22.02.2009 | aktual.: 22.02.2009 11:35
Jak poinformował Radosław Gwis z łódzkiej policji, tragiczny wypadek wydarzył się w sobotę wieczorem. 31-letni mężczyzna, idący jezdnią w Złoczewie, na prostym odcinku drogi został potrącony przez samochód.
Kierowca nie zatrzymał się i nie udzielając pomocy poszkodowanemu uciekł z miejsca wypadku. 31-latek zmarł przed przybyciem lekarza.
Sprawa była trudna, gdyż na początku nie była znana nawet marka samochodu. - Policjanci rozpoczęli poszukiwanie świadków oraz sprawcy wypadku. W ciągu zaledwie kilku godzin ustalili i po północy zatrzymali 23-letniego mieszkańca Złoczewa podejrzewanego o śmiertelne potrącenie pieszego - dodał Gwis.

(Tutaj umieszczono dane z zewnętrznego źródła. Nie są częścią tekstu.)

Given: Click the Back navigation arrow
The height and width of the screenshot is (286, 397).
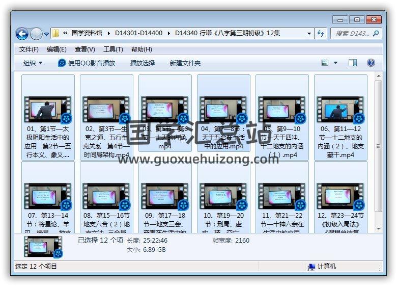Looking at the screenshot, I should pos(22,34).
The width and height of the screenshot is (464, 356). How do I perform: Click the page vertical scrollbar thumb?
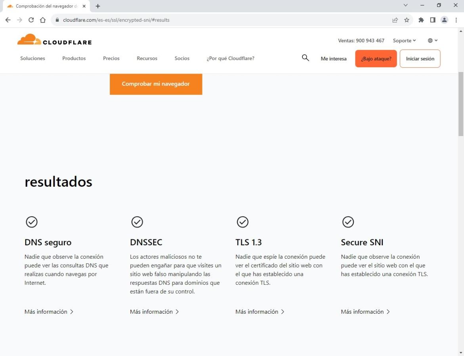tap(460, 104)
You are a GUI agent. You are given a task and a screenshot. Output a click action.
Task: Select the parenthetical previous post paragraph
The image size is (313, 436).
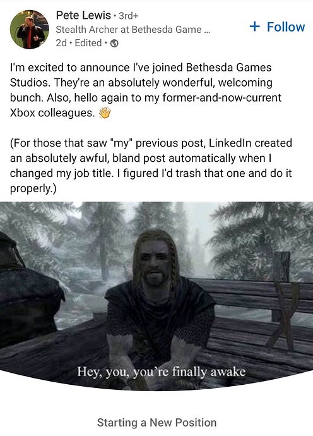151,166
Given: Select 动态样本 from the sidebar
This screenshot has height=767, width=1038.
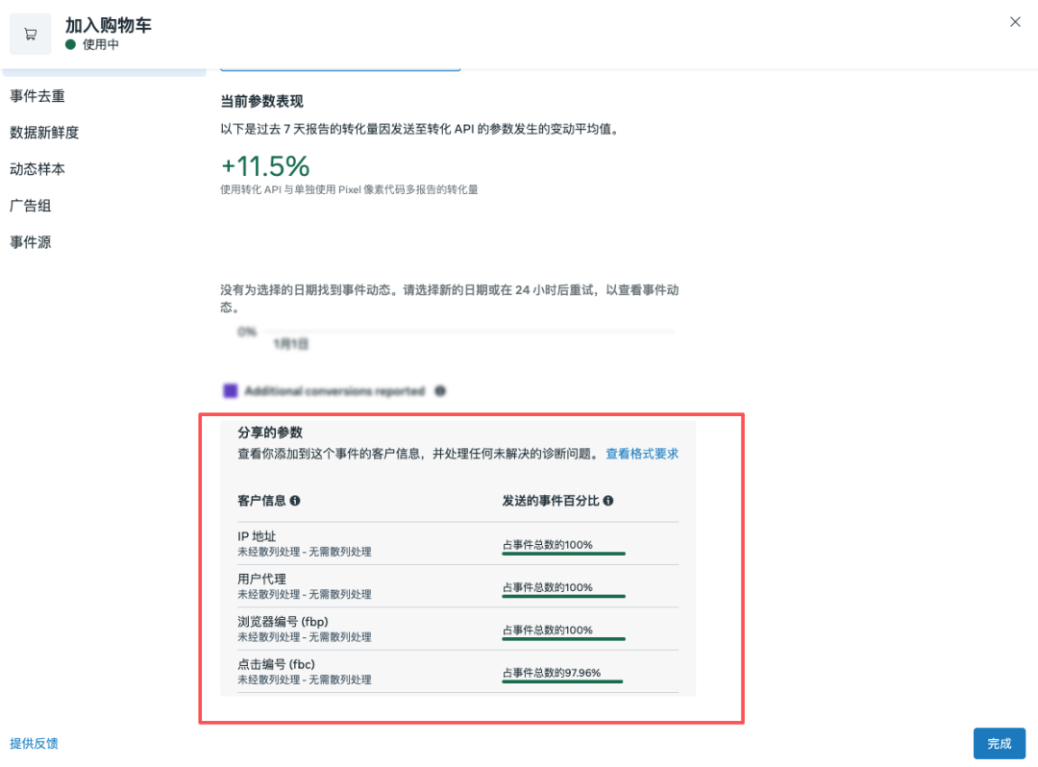Looking at the screenshot, I should coord(37,169).
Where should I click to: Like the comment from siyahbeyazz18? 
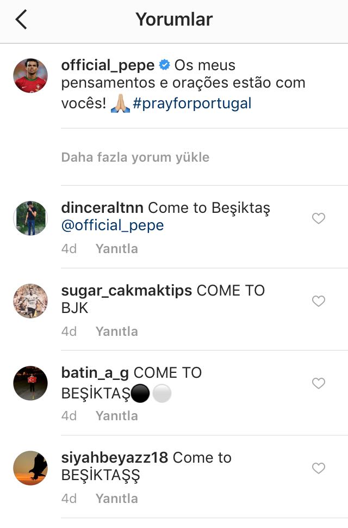pyautogui.click(x=319, y=468)
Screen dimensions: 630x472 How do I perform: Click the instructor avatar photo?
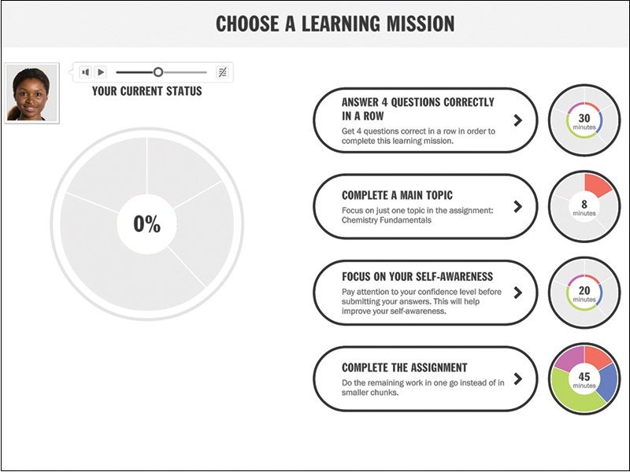[x=27, y=93]
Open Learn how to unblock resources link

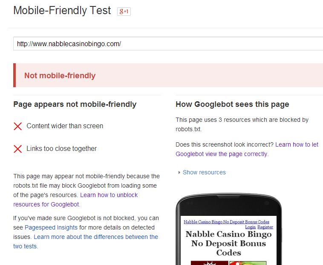(x=109, y=195)
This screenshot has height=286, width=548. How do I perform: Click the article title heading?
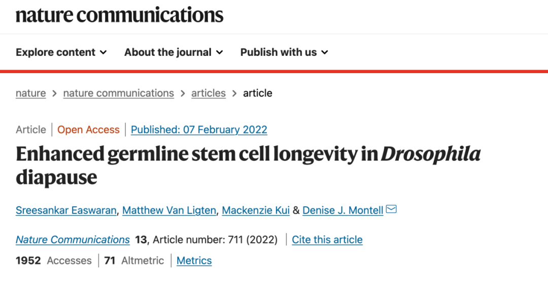pos(248,165)
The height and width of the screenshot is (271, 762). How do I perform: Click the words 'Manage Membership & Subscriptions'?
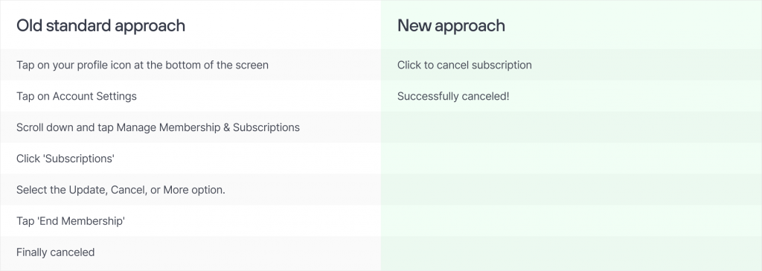(x=208, y=127)
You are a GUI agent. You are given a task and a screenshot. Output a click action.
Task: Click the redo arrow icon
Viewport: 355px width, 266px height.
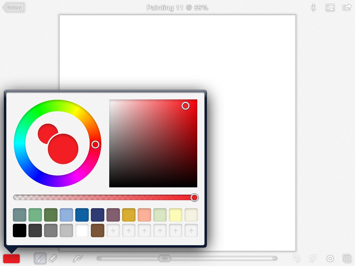pyautogui.click(x=313, y=258)
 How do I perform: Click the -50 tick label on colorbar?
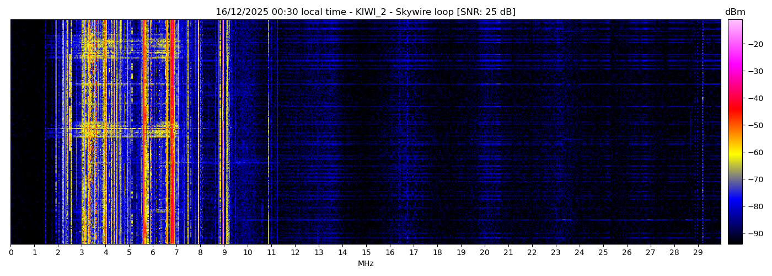click(755, 125)
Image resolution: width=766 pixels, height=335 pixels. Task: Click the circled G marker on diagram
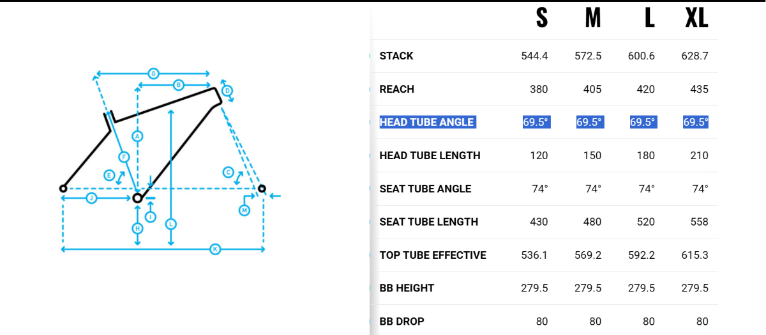coord(153,74)
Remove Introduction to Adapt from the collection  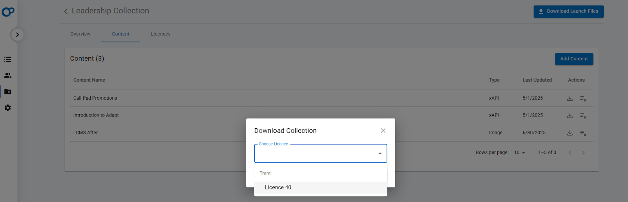583,116
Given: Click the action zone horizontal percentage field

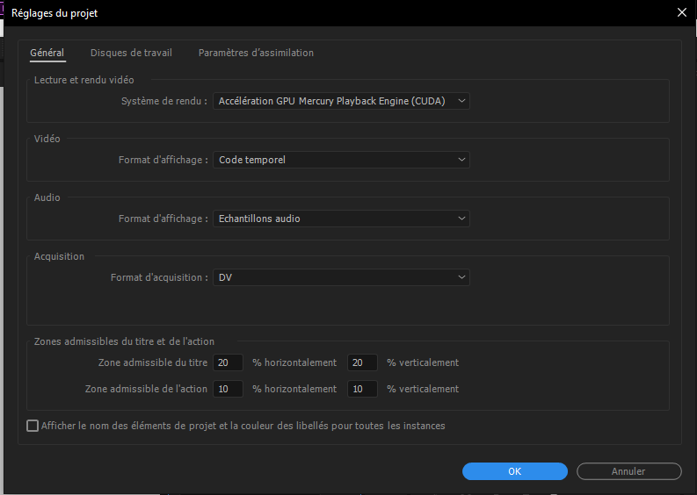Looking at the screenshot, I should pos(228,389).
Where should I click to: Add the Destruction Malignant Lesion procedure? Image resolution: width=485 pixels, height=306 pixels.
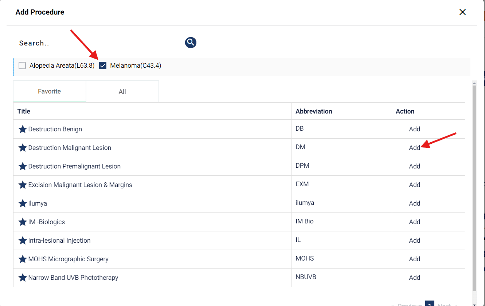coord(414,148)
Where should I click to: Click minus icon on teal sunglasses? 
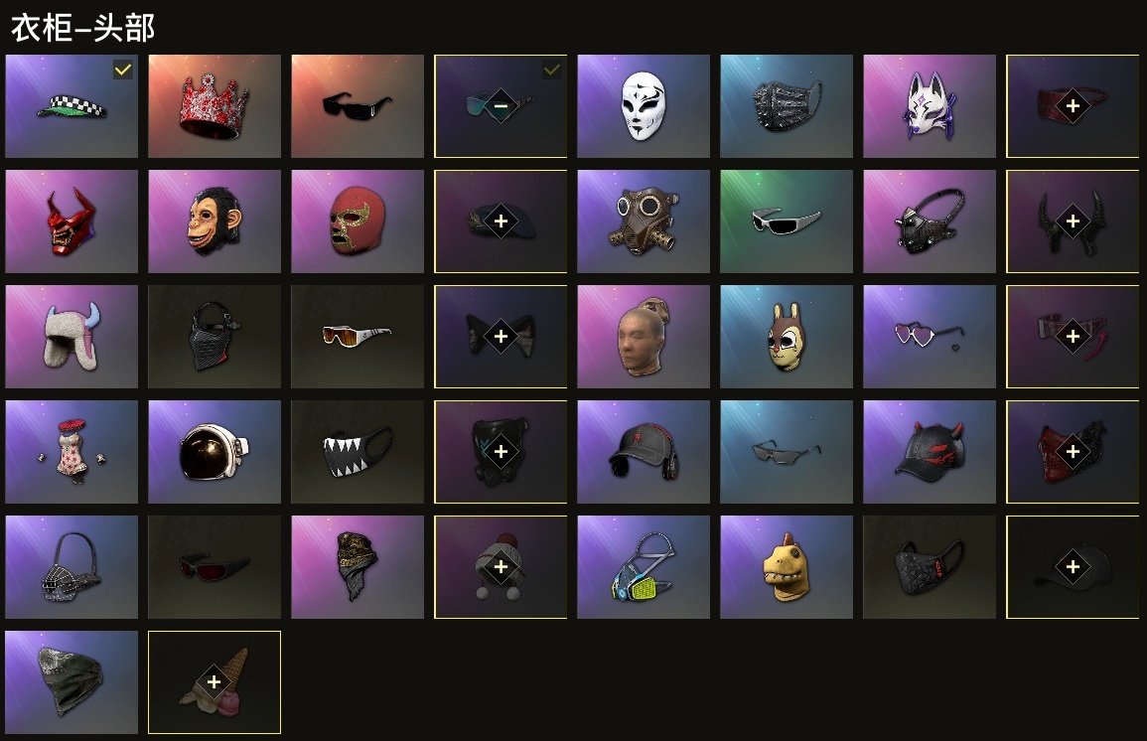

Jak zaznaczył, w chwili zatrzymania mężczyzna był trzeźwy, ale badanie wykazało w jego organizmie marihuanę. Policjanci zabezpieczyli do dalszych badań samochód opel astra, którym jechał 23-latek.
Mężczyzna prawdopodobnie w poniedziałek usłyszy zarzuty. Za spowodowanie śmiertelnego wypadku pod wpływem narkotyków i ucieczkę z miejsca zdarzenia grozi kara nawet 12 lat pozbawienia wolności.